少なくとも、我々よりは犯罪者の方が、犯罪を犯す心理を。

そしてきっかけを。

理解しているのかもしれない。

……。

良いのだろうか。

私は犯罪者を捕まえる立場の人間。

ある程度知らなければならない。

だが、翔太君が解決した事件の犯人。

彼らから話を聞く事が出来れば……。

異常な殺人を犯そうとしたその心理を。

彼らにはそれぞれの闇がある。


 それでも捕まえる為にやれる事を全てやる。

全てやって上手く行く保証は無いが、全てやらないと失敗する事だけは確実に言える筈。

成功と失敗の中でしか、恐らく人は生きる事が出来ない。


 何故そんな言葉が頭を過ったかは分からない。

何も保証が無い、根拠が無い中にある確かな力の源。



 事件の収束を倉田さんから聞かされ、PCPの拠点に1人戻る。

翔太と楓さんは次の仕事に向かう為、別行動だ。

部屋に帰っても良かったけど、1つだけ気になった事があったから。

あたしと翔太が爆発に巻き込まれた建物で何とか助け出した人が、どうやって拉致されたのかって事。

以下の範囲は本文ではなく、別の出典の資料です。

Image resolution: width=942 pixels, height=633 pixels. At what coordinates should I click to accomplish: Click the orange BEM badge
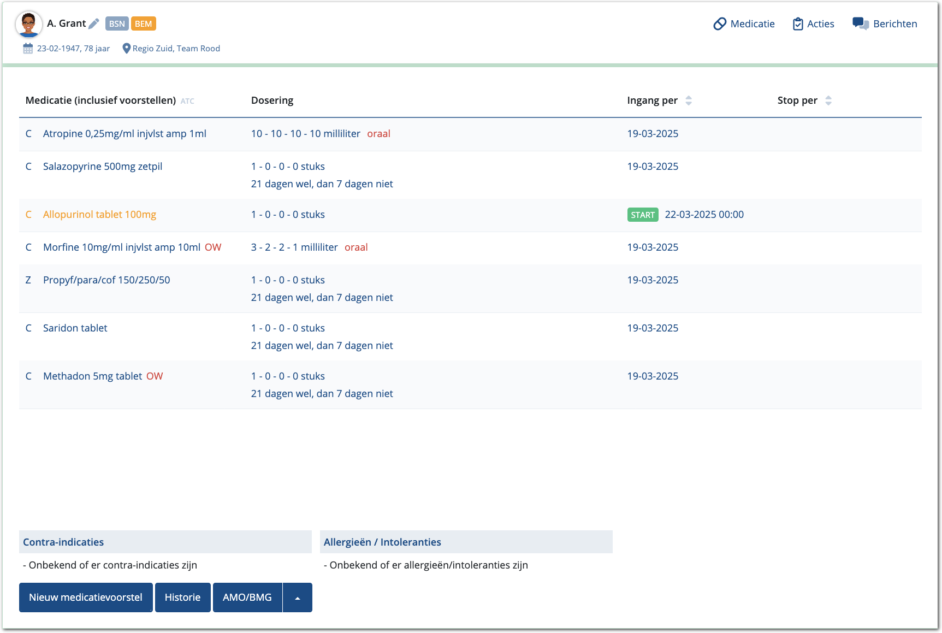pyautogui.click(x=143, y=23)

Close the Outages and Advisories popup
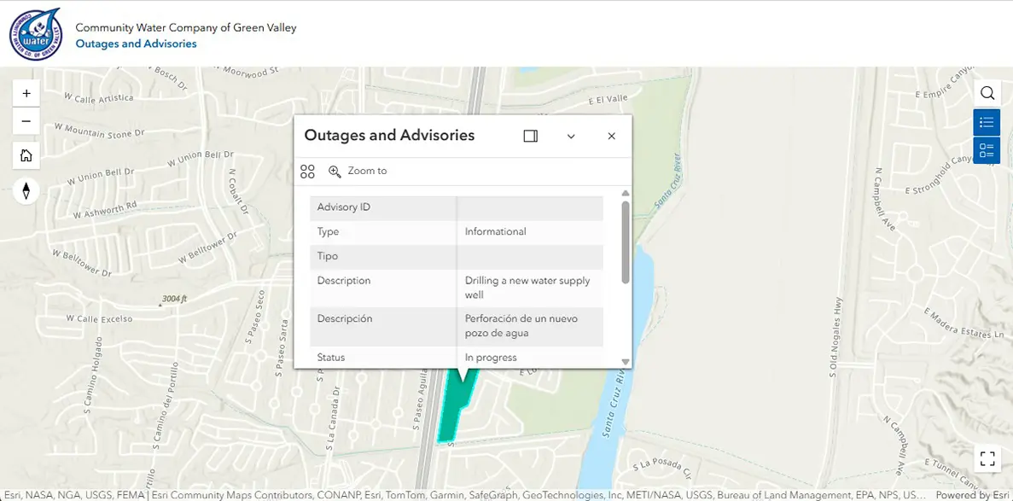click(x=611, y=136)
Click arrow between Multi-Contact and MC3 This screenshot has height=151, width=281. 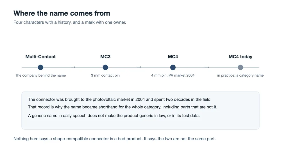(73, 67)
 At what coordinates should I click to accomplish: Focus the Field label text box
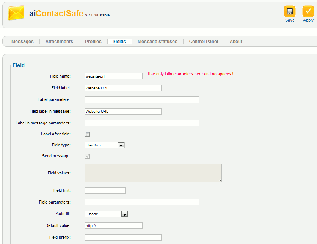pyautogui.click(x=123, y=88)
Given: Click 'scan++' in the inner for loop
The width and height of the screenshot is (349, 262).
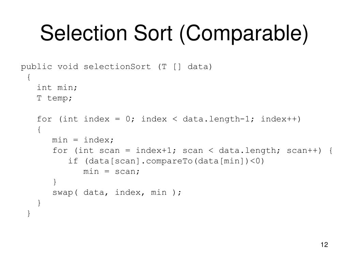Looking at the screenshot, I should (x=302, y=150).

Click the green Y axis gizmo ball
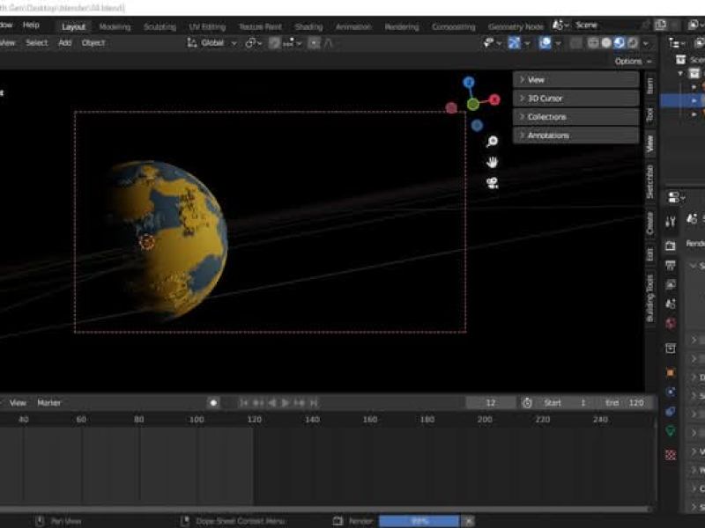coord(473,105)
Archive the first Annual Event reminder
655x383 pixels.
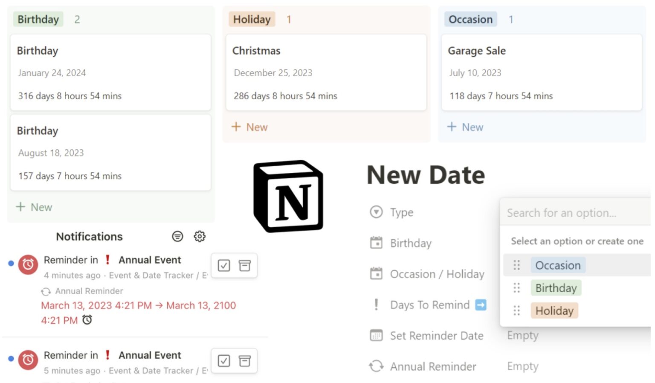(245, 266)
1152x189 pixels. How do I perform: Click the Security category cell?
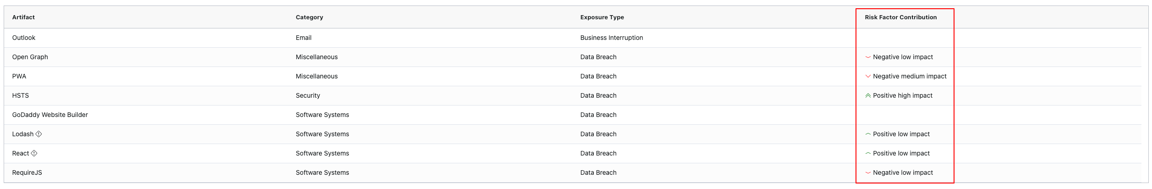308,96
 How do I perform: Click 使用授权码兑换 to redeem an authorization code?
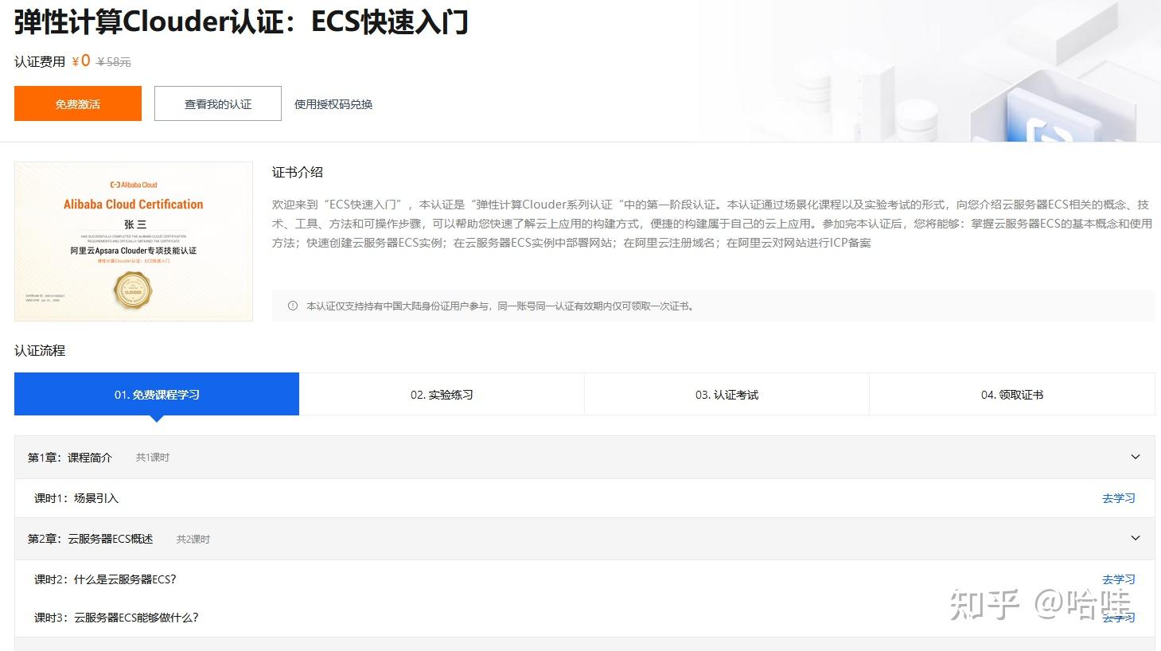pos(333,103)
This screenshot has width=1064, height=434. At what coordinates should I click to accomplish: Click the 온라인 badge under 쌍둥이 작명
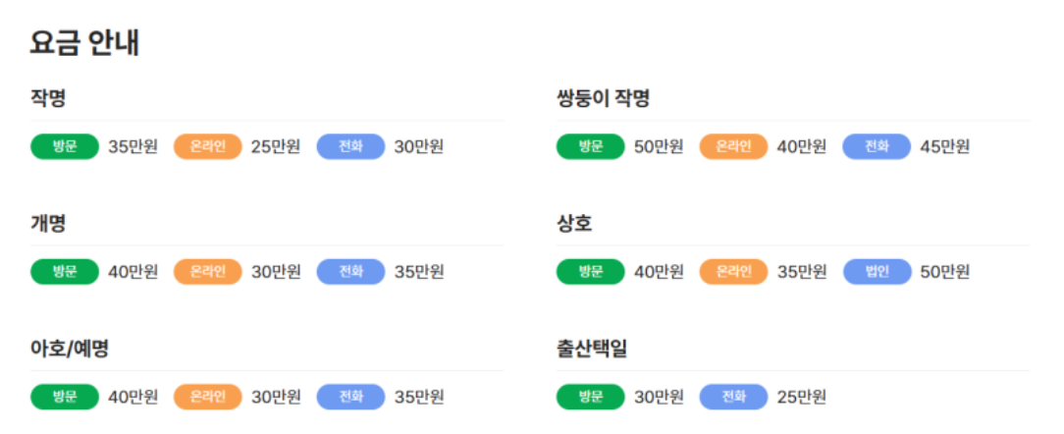click(733, 146)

被害者の証言から、学制服を着た女の子だって事は教えて貰えたけど。

ここに疑問を持ったから。

学生服の女の子。

嫌な予感がした。

もしかしたら、危険過ぎたあの。

女の子にしか見えないような容姿。

忘れる訳が無かった。

皇桜花。

あいつなんじゃないか。

特徴は覚えてなかったらしいけど。

女の子に声を掛けようとしたら、突然大量の催涙スプレーをかけられ、男達に追いかけられスタンガンで気絶させられた。

だったら、きっかけとなったのはその女の子。

大学は休日だから、カードキーでしか中に入れない。

誰もいない階段を上りながら考える。

学生服だったら。

少なくともあたしは映像を見てもそこに焦点を当てて細かく見ようとは思わない。

だったら。

女の映像を細かく分析すれば。

動向を追えるんじゃないだろうか。

PCPの扉の前に来て、鍵を開ける。

「こちらがその施設なんですね」

 ビクッとして振り向くのと拳銃を突きつけられるのは同時だった。

「鮎川由佳さんですね?」

 見た事無い人だった。

年齢はあたしより5、6歳ほど上だろうか。

笑みを絶やさないスーツ姿は、やり手の営業マンを思わせる。


「発砲は致しません。ですので落ち着いて」

「休日に大学施設内へ無断で入るのはまずいんじゃないですか?」

「ご忠告ありがとう。ですが誰も気付きませんよ。大学の生徒、講師全員を把握している人物はいらっしゃいませんから」

「随分と良いものをお持ちなんですね」

「特注品でね。良い目をお持ちのようだ」

「何の用ですか? 何を探してるかは分かりませんけど、ここはただの部室ですよ?」

「流石、度胸も据わっている。元からなのか、エージェントと対峙したからか」

「……黒の御使い、なのね」

「今更隠す必要も無いでしょう。こちらの情報はお伝えしました。そちらからの情報が無いのは非常にアンフェアだと思いませんか?」

「元から知ってた情報を教えたなんて、恩着せがましいわよ」

「殺すのが惜しい位に頭が切れる女性は嫌いではないな」

「生憎、付き合ってる人がいますから、丁重にお断りするわ」

「ふむ……」


 男は納得したように1歩下がり、拳銃を下ろす。

「この部屋に例のシステムがある事が分かっただけでも良しとさせて頂こう」

 踵を返し、男は歩いて去って行く。

「ああ、1つだけ言わせて頂く」

 立ち止まり、振り返る男の眼はとてつもなく冷たかった。

「ここを直接襲う事はありません。ご安心を」

 曲がり角に男が消えると同時に腰を抜かす。

これで良かったかは分からない。

けど、速い心音がそれを否定し続ける。

迂闊だったかもしれない。

何とかドアノブを使って起き上がり、素早く中に入って扉に鍵を掛ける。

荒らされた跡、何かが無くなってる様子は無かった。

けど、PCモニターに新着メールの文字が表示されてた。

落ち着く為の深呼吸。

メールは森田さんとか倉田さんが協力を仰いだ警察の方から、それに依頼のメールが来るから、特に疑問を持つ事は無かった。

けど、メールのタイトルに警戒せざるを得なかった。